To Grégoire's great delight, he did get to make his proper walk to Rome, if not all the way. The path they had taken was so bumpy that the carriage had to proceed at a slow pace, and Grégoire was enough recovered to walk the last remaining miles as the Holy City appeared in the distance. At the sight of it, he dropped to his knees and bowed.

“His ardor may be decreased when he sees the reason we travel here,” Darcy said.
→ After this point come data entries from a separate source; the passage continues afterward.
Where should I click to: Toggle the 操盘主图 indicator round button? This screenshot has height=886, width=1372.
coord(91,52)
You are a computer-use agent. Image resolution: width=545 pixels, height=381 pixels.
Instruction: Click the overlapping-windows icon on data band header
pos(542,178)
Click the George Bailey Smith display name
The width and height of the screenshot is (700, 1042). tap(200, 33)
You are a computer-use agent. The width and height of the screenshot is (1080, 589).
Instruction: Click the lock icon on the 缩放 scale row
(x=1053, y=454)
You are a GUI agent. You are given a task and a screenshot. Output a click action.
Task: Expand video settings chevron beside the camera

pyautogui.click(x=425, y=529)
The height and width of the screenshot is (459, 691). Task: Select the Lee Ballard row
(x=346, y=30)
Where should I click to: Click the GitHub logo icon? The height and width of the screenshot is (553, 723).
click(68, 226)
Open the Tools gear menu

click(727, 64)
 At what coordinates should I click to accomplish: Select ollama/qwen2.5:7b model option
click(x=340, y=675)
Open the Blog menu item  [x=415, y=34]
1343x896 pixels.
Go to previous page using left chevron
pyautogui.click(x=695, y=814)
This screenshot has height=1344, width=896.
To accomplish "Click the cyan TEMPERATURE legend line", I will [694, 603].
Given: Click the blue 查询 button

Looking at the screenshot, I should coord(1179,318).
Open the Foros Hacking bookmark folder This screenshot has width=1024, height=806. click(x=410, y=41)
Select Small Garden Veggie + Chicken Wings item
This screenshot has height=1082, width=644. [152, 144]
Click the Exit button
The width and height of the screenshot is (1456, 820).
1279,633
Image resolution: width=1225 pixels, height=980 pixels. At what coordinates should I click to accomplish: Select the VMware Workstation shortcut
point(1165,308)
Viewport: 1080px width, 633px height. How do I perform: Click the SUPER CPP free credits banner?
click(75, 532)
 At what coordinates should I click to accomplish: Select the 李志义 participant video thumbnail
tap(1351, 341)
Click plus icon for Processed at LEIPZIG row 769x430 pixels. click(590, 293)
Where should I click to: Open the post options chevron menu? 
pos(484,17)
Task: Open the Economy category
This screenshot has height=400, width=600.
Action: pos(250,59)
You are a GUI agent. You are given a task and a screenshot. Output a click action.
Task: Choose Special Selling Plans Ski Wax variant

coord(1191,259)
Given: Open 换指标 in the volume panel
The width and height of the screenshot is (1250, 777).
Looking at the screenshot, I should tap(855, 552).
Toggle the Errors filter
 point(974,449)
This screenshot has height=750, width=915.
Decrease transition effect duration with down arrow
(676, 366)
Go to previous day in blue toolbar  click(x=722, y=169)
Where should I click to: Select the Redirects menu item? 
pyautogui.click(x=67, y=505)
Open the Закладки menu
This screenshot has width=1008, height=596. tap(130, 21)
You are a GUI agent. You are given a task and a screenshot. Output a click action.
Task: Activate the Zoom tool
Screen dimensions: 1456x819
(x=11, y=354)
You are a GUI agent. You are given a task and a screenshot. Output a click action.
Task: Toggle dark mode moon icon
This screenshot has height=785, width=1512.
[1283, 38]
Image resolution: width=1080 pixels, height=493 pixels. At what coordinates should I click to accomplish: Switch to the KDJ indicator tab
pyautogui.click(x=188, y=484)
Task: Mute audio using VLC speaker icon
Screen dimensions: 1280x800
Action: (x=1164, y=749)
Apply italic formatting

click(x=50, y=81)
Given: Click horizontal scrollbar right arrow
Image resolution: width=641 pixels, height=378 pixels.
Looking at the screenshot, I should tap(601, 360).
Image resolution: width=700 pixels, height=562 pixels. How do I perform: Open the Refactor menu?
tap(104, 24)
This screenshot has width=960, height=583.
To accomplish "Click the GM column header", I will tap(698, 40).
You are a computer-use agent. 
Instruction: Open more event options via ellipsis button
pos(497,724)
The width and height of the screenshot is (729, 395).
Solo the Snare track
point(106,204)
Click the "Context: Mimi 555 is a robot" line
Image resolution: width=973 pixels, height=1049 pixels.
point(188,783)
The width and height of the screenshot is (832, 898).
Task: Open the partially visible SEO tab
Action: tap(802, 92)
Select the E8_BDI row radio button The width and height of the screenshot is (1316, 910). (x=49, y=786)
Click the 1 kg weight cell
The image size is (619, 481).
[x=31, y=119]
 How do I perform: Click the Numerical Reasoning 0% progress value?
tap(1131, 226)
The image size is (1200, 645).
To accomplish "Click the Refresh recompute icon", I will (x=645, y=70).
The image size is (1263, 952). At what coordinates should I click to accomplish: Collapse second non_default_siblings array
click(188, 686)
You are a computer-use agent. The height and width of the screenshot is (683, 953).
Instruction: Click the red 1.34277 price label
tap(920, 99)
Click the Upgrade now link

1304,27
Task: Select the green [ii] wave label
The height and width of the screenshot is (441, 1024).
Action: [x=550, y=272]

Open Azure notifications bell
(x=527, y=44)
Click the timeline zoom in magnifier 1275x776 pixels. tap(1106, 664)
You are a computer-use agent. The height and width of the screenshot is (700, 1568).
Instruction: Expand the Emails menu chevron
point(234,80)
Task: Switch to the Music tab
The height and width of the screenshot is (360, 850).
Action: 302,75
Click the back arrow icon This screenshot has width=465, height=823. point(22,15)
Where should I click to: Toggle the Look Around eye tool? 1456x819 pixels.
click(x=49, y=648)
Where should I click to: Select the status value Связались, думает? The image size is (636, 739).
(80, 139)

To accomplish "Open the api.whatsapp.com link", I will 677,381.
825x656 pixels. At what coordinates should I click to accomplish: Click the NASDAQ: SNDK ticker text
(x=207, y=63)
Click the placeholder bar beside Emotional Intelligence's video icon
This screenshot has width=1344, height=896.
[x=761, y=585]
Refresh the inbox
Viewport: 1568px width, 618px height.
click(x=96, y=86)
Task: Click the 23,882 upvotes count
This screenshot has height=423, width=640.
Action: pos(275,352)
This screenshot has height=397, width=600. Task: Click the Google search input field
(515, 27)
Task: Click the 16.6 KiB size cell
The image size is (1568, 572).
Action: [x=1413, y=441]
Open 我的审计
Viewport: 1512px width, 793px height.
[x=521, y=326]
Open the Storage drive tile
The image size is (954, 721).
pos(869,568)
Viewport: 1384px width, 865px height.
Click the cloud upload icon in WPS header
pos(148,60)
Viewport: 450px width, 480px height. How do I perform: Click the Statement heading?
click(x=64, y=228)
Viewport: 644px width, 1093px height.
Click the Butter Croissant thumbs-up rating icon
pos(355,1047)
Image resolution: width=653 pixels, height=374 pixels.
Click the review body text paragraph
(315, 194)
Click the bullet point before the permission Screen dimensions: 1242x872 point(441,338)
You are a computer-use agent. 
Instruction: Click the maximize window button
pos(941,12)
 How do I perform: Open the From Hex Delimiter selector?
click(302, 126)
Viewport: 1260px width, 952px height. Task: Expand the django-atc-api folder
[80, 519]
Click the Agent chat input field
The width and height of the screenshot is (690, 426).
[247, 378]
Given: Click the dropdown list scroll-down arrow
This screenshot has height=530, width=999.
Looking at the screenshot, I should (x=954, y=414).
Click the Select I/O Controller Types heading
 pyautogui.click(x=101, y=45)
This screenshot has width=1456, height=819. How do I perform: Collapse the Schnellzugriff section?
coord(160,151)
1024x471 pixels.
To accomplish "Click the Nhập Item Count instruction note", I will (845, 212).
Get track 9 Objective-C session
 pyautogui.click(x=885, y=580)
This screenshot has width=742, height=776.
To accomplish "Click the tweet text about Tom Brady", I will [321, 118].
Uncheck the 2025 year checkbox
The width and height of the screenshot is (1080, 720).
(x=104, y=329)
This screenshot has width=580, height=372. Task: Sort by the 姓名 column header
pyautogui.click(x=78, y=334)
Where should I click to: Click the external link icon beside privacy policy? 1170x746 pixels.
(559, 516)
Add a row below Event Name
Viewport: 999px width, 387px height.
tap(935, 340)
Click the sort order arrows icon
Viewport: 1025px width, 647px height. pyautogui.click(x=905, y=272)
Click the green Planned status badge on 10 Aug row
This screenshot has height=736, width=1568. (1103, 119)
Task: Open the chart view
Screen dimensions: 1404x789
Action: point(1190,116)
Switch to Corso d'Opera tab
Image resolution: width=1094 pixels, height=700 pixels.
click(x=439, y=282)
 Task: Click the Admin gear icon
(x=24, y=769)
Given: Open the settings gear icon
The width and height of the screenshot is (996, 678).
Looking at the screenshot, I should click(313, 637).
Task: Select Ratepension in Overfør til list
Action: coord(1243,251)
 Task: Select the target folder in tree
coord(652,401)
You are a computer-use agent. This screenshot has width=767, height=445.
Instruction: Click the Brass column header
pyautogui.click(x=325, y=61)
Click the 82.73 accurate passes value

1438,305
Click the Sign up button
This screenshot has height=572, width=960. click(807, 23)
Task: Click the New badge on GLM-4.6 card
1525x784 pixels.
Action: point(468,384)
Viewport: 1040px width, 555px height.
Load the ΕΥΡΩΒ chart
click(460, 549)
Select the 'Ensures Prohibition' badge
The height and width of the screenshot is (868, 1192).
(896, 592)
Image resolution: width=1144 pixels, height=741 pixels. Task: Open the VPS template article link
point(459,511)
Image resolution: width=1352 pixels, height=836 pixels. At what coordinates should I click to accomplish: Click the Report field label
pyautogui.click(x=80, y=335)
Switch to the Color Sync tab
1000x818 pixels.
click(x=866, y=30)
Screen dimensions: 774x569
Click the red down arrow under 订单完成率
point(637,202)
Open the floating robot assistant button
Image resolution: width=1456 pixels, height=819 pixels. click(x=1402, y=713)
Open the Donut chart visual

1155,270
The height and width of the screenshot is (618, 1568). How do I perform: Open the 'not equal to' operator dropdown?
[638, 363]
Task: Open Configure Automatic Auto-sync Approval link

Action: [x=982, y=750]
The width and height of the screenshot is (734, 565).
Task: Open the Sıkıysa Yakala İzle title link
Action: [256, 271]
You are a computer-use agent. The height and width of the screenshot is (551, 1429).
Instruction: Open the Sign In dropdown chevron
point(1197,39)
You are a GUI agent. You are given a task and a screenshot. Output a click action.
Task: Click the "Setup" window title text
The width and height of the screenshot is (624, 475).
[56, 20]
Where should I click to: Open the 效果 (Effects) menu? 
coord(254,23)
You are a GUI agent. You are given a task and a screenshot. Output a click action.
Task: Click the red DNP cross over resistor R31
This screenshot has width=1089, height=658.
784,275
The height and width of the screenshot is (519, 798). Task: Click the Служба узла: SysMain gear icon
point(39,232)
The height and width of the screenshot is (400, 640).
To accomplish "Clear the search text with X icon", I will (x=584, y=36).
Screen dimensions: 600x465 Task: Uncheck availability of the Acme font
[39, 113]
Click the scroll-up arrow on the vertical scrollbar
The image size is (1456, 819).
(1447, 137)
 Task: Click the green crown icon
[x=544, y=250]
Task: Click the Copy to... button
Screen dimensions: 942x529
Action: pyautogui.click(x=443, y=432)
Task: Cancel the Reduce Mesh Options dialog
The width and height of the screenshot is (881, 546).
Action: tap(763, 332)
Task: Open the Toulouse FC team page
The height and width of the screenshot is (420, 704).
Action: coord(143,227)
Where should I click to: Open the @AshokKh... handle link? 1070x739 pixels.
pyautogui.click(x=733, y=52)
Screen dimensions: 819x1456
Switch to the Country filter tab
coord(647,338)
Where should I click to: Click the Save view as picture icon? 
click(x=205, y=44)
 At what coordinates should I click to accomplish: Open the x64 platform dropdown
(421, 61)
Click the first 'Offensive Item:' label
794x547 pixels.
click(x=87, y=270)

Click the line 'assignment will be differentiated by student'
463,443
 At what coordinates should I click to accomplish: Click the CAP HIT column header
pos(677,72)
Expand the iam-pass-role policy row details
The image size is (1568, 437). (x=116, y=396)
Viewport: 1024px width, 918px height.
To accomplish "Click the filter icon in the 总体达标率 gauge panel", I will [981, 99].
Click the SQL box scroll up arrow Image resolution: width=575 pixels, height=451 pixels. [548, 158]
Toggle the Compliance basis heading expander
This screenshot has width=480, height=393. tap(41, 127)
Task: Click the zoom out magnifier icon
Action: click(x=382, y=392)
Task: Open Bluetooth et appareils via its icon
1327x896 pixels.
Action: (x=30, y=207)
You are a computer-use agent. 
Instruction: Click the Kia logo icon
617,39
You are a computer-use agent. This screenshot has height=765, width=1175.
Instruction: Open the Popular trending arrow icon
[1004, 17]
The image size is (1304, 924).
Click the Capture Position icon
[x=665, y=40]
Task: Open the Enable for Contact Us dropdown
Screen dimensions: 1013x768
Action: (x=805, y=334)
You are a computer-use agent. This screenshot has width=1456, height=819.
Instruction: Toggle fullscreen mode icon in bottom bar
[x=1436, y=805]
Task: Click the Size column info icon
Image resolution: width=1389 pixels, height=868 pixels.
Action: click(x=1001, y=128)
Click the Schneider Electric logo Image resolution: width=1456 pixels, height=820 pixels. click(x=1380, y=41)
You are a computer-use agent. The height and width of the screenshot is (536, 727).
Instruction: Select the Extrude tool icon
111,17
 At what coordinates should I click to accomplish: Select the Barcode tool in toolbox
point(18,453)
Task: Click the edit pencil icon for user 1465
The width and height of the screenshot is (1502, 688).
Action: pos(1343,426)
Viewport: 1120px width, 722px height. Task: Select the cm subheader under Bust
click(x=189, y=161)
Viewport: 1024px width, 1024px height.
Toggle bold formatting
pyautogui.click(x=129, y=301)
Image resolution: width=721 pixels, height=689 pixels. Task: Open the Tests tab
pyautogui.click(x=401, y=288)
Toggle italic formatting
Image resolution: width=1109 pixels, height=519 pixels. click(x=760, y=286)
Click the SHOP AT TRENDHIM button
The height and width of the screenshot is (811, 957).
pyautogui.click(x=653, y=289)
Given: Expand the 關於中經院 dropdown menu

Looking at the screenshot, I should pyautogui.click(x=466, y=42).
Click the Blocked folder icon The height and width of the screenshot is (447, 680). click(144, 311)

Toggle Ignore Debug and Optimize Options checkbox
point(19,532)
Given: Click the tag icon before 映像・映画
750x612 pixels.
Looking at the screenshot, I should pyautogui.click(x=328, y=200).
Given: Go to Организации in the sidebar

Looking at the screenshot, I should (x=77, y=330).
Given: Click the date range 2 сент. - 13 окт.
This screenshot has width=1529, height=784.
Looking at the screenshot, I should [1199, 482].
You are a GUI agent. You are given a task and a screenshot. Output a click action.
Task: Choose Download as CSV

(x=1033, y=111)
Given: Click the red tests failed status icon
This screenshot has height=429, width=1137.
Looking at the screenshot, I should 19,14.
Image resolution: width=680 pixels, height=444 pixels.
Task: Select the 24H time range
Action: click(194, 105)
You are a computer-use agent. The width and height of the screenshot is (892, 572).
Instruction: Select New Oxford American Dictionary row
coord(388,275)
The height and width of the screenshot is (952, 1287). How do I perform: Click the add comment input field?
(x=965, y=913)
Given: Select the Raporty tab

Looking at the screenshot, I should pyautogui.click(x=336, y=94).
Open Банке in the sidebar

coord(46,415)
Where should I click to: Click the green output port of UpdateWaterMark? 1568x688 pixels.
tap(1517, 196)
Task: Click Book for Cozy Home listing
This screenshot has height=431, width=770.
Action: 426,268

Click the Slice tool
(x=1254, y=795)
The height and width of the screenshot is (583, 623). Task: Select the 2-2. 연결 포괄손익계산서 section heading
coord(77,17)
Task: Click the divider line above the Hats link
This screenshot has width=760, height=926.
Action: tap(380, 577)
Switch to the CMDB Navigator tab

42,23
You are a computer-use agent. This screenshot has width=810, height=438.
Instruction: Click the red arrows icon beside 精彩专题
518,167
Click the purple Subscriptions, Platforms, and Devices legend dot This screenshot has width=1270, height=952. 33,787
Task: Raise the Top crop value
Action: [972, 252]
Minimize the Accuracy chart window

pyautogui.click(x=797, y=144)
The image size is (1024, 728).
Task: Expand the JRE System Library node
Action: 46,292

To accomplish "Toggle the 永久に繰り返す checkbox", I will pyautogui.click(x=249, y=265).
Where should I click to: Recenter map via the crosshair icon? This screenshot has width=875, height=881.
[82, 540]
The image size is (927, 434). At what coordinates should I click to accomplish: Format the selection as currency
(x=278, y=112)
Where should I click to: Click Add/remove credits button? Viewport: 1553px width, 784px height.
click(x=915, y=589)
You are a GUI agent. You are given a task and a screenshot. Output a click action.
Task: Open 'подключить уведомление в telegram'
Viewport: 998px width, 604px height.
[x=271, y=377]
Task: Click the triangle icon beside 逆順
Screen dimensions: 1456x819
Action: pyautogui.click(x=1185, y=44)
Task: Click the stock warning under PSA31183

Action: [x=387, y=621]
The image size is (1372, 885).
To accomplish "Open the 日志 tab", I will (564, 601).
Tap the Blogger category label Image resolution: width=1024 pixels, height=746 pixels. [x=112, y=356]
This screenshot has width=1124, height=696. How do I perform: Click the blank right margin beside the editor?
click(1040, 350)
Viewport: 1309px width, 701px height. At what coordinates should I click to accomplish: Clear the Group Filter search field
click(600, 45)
“You are just grumpy because you know you'll never talk him out of monasticism.”

He decided he was willing to give her that. “Perhaps.”

And so the Darcys went down the hill and into Rome in the early summer of 1807.

Rome was unlike any other city. It had been built on mystic origins instead of a trading port, as London had been. Rome had seated the Roman Republic and then the Roman Empire for
a thousand years, and had become the seat of the church that ruled all of Christendom before Martin Luther and John Calvin and Britain's own John Knox. Rome was full of hills overlooking the Tiber, covered with abandoned ruins and ones reused to build newer structures, so that even with all his studies on Roman history, Darcy could not point out precisely the origins of every place they found on the road. Nothing looked new, nor precisely old, and they saw as many barons and wealthy merchants as tonsured priests and nuns.